Problem details:
Output every record again so that it matches the original word for word.

(Stored data entries)

= = = = =

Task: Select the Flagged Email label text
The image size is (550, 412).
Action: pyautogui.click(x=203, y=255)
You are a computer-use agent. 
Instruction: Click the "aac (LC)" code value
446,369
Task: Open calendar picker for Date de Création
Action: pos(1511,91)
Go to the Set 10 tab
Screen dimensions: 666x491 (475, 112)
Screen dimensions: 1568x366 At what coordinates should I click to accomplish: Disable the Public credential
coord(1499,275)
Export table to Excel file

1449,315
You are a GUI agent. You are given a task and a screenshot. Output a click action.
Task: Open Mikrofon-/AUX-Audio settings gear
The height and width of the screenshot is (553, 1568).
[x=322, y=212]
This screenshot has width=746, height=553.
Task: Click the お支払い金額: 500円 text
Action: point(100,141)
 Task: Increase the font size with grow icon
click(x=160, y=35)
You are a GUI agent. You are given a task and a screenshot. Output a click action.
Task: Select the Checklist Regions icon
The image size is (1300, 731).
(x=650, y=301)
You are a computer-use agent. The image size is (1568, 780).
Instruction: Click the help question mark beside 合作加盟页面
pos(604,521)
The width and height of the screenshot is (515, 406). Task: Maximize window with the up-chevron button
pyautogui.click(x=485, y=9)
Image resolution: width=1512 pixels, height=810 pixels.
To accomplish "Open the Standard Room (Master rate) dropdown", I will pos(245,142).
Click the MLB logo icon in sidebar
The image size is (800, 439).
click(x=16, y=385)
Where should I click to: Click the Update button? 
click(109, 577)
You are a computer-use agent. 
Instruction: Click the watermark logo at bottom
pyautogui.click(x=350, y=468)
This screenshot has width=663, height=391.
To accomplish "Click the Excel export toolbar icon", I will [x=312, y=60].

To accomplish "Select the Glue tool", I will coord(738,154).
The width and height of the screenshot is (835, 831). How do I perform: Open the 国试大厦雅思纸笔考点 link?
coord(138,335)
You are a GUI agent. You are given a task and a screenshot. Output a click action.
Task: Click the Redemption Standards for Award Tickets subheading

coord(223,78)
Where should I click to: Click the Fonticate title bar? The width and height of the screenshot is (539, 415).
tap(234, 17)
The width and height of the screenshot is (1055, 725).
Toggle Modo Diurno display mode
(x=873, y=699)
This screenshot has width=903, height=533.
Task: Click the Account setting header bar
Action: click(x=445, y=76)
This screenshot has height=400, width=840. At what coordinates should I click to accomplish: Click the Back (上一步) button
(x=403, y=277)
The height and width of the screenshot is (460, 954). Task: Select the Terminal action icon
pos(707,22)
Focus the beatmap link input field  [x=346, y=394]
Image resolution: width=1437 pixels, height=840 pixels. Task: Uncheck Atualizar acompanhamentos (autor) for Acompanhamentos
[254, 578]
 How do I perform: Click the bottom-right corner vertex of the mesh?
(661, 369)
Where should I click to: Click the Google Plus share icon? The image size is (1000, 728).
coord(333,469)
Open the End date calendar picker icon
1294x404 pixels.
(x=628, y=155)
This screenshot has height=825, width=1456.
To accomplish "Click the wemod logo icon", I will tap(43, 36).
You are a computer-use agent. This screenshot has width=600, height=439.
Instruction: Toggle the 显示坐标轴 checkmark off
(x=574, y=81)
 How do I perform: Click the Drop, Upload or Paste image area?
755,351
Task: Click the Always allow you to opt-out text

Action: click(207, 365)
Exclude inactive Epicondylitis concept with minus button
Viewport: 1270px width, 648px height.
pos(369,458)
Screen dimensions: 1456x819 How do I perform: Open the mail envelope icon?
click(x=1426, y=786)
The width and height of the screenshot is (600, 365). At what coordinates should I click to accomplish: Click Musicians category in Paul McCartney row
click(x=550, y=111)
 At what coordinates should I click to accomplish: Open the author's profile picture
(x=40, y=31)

= = = = =

Result of the exercise:
Task: Select the Flagged Email label text
The image size is (550, 412).
Action: pyautogui.click(x=203, y=255)
You are a computer-use agent. 
Instruction: Click the "aac (LC)" code value
446,369
Task: Open calendar picker for Date de Création
Action: pos(1511,91)
Go to the Set 10 tab
Screen dimensions: 666x491 (475, 112)
Screen dimensions: 1568x366 At what coordinates should I click to accomplish: Disable the Public credential
coord(1499,275)
Export table to Excel file

1449,315
You are a GUI agent. You are given a task and a screenshot. Output a click action.
Task: Open Mikrofon-/AUX-Audio settings gear
The height and width of the screenshot is (553, 1568).
[x=322, y=212]
This screenshot has width=746, height=553.
Task: Click the お支払い金額: 500円 text
Action: point(100,141)
 Task: Increase the font size with grow icon
click(x=160, y=35)
You are a GUI agent. You are given a task and a screenshot. Output a click action.
Task: Select the Checklist Regions icon
The image size is (1300, 731).
(x=650, y=301)
You are a computer-use agent. The image size is (1568, 780).
Instruction: Click the help question mark beside 合作加盟页面
pos(604,521)
The width and height of the screenshot is (515, 406). Task: Maximize window with the up-chevron button
pyautogui.click(x=485, y=9)
Image resolution: width=1512 pixels, height=810 pixels.
To accomplish "Open the Standard Room (Master rate) dropdown", I will pos(245,142).
Click the MLB logo icon in sidebar
The image size is (800, 439).
click(x=16, y=385)
Where should I click to: Click the Update button? 
click(109, 577)
You are a computer-use agent. 
Instruction: Click the watermark logo at bottom
pyautogui.click(x=350, y=468)
This screenshot has width=663, height=391.
To accomplish "Click the Excel export toolbar icon", I will [x=312, y=60].

To accomplish "Select the Glue tool", I will coord(738,154).
The width and height of the screenshot is (835, 831). How do I perform: Open the 国试大厦雅思纸笔考点 link?
coord(138,335)
You are a GUI agent. You are given a task and a screenshot. Output a click action.
Task: Click the Redemption Standards for Award Tickets subheading

coord(223,78)
Where should I click to: Click the Fonticate title bar? The width and height of the screenshot is (539, 415).
tap(234, 17)
The width and height of the screenshot is (1055, 725).
Toggle Modo Diurno display mode
(x=873, y=699)
This screenshot has width=903, height=533.
Task: Click the Account setting header bar
Action: click(x=445, y=76)
This screenshot has height=400, width=840. At what coordinates should I click to accomplish: Click the Back (上一步) button
(x=403, y=277)
The height and width of the screenshot is (460, 954). Task: Select the Terminal action icon
pos(707,22)
Focus the beatmap link input field  [x=346, y=394]
Image resolution: width=1437 pixels, height=840 pixels. Task: Uncheck Atualizar acompanhamentos (autor) for Acompanhamentos
[254, 578]
 How do I perform: Click the bottom-right corner vertex of the mesh?
(661, 369)
Where should I click to: Click the Google Plus share icon? The image size is (1000, 728).
coord(333,469)
Open the End date calendar picker icon
1294x404 pixels.
(x=628, y=155)
This screenshot has height=825, width=1456.
To accomplish "Click the wemod logo icon", I will tap(43, 36).
You are a computer-use agent. This screenshot has width=600, height=439.
Instruction: Toggle the 显示坐标轴 checkmark off
(x=574, y=81)
 How do I perform: Click the Drop, Upload or Paste image area?
755,351
Task: Click the Always allow you to opt-out text

Action: click(207, 365)
Exclude inactive Epicondylitis concept with minus button
Viewport: 1270px width, 648px height.
pos(369,458)
Screen dimensions: 1456x819 How do I perform: Open the mail envelope icon?
click(x=1426, y=786)
The width and height of the screenshot is (600, 365). At what coordinates should I click to accomplish: Click Musicians category in Paul McCartney row
click(x=550, y=111)
 At what coordinates should I click to accomplish: Open the author's profile picture
(x=40, y=31)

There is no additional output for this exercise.